In the new era of the Real Estate Settlement Procedures Act (“RESPA”), the Consumer Financial Protection Bureau (“CFPB”) is zeroing in on Marketing Services Agreements (“MSAs”) and publicly expressing its concerns surrounding these agreements. Generally, an MSA is a relationship between a real estate broker or developer and a title company or mortgage broker whereby the real estate office agrees to market the service of the title company or mortgage broker in exchange for a “marketing” fee. The fee is supposed to be based on the “fair market value of marketing and advertising services to be formed.”
In its compliance bulletin issued on October 8, 2015, CFPB warned that the routine industry practice of entering into MSAs could trigger RESPA’s prohibition on kickbacks or referral fees. RESPA prohibits, among other things, providing something of value to any person with an agreement or understanding that the person will refer back business related to a real-estate-settlement service. Though the bulletin does not downright outlaw MSAs as per se illegal, it does serve to warn title insurance, mortgage, real estate and settlement services professionals to proceed with caution in light of the imminent and severe consequences that will arise by entering into a noncompliant agreement.
Though such agreements have become a norm in the real estate servicing industry, CFPB is aggressively cracking down on alleged kickback schemes. On September 30, 2014, CFPB ordered a Michigan title insurance agency to pay a civil money penalty of $200,000 for illegal quid pro quo referral agreements in violation of RESPA. Four months later, on January 22, 2015, CFPB took action against two of the nation’s largest banks for “illegal mortgage kickbacks”, imposing fines of $35.7 million after loan officers traded referrals for cash and marketing services. In February, CFPB fined another lender $2 million over a marketing agreement the lender had with a veteran service organization. In June, CFPB fined yet another lender $109 million for mortgage kickbacks in the form of reinsurance payments from insurers to which the lender had referred customers.
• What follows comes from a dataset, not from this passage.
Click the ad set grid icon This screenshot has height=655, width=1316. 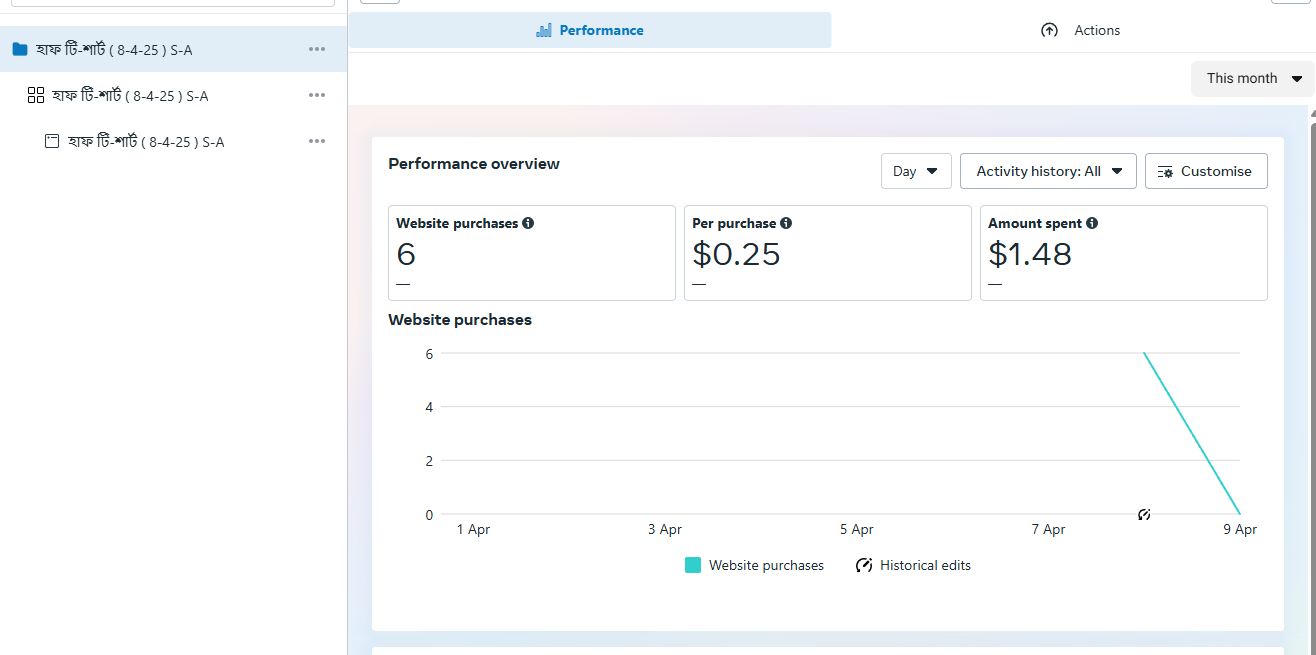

In its Compliance Bulletin, CFPB provides several examples of RESPA violations it has encountered in investigating kickbacks and referral fees, including a settlement service provider’s failure to disclose its affiliate relationship with an appraisal management company and did not inform customers that they had the option of shopping for services before directing them to the affiliate. In another case, an MSA was structured such that fees were based, in part, on how many referrals the settlement service provider received and how much revenue was generated by those referrals. While the bulletin does not indicate a bright-line test for legality of MSAs, it does indicate that there is a very high threshold that must be met for an MSA to not violate RESPA. Nonetheless, CFPB explained, “In [its] experience, determining whether an MSA violates RESPA requires a review of the facts and circumstances surrounding the creation of each agreement and its implementation. The nature of this fact-intensive inquiry means that, while some guidance may be found in the Bureau’s previous public actions, the outcome of one matter is not necessarily dispositive to the outcome of another.” Many companies have already begun canceling their MSAs because of compliance concerns. Though it is less than clear how to perfectly construct an MSA that passes CFPB muster, industry members should conduct an in-depth assessment of their current and prospective MSAs with their counsel to avoid the costly consequence of noncompliance.